A software company writes code. It has no physical footprint that strains municipal water systems or reshapes a regional grid. The companies building AI infrastructure in 2025 and 2026 are doing something different. They are acquiring power plants, signing 20-year energy contracts, lobbying state governments for subsidies, and siting industrial campuses in communities that had no meaningful say in the decision. Texas committed over $1 billion in data center subsidies in 2025. Virginia offered $732 million in 2024. The states are competing for investment that reshapes their grids, their water tables, and their residents' electricity bills — often before those residents fully understand what is being built.
The irony embedded in this moment is worth sitting with. The technology being powered by all of this infrastructure is marketed as efficient, invisible, frictionless — a tool that lives in the cloud, that answers your questions instantly, that requires nothing from you but a prompt.
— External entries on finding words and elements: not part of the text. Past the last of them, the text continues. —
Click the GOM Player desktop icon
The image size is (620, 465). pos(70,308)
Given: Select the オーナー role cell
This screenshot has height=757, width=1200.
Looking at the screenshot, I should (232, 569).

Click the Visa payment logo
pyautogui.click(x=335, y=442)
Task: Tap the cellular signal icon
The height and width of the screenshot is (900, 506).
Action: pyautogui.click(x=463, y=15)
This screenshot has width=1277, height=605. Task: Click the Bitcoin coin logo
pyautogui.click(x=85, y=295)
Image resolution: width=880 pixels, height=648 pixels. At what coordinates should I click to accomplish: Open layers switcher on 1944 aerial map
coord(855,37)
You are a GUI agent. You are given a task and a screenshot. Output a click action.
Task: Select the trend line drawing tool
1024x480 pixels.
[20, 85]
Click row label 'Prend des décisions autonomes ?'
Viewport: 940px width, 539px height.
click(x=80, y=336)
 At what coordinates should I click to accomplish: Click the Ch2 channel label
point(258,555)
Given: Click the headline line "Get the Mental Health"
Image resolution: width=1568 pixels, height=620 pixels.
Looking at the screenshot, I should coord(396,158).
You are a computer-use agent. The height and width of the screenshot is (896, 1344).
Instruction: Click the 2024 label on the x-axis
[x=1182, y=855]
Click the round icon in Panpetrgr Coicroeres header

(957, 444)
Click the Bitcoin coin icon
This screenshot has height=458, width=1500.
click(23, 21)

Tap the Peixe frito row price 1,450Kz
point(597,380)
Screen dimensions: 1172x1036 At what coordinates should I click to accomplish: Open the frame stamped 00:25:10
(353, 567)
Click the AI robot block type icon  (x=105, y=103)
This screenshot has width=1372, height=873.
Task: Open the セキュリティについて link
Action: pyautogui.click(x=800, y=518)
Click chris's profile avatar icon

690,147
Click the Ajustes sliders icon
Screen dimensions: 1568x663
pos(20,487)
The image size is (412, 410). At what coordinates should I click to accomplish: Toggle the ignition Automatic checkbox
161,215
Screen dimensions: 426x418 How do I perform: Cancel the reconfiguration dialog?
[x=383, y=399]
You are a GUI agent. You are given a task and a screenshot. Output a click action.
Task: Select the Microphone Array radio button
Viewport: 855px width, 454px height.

But behind every prompt is a physical chain: a GPU cluster drawing 70 megawatts, a cooling system drinking millions of gallons of water, a transmission line cutting through someone's county, a reactor restarted after decades of dormancy.
The grid wasn't built for this. Neither were the aquifers, the transmission corridors, or the communities sitting in the shadow of facilities they didn't choose. The AI boom is, at its foundation, an infrastructure story — and infrastructure always has an address.
The question worth asking is who lives at that address, and whether they were consulted.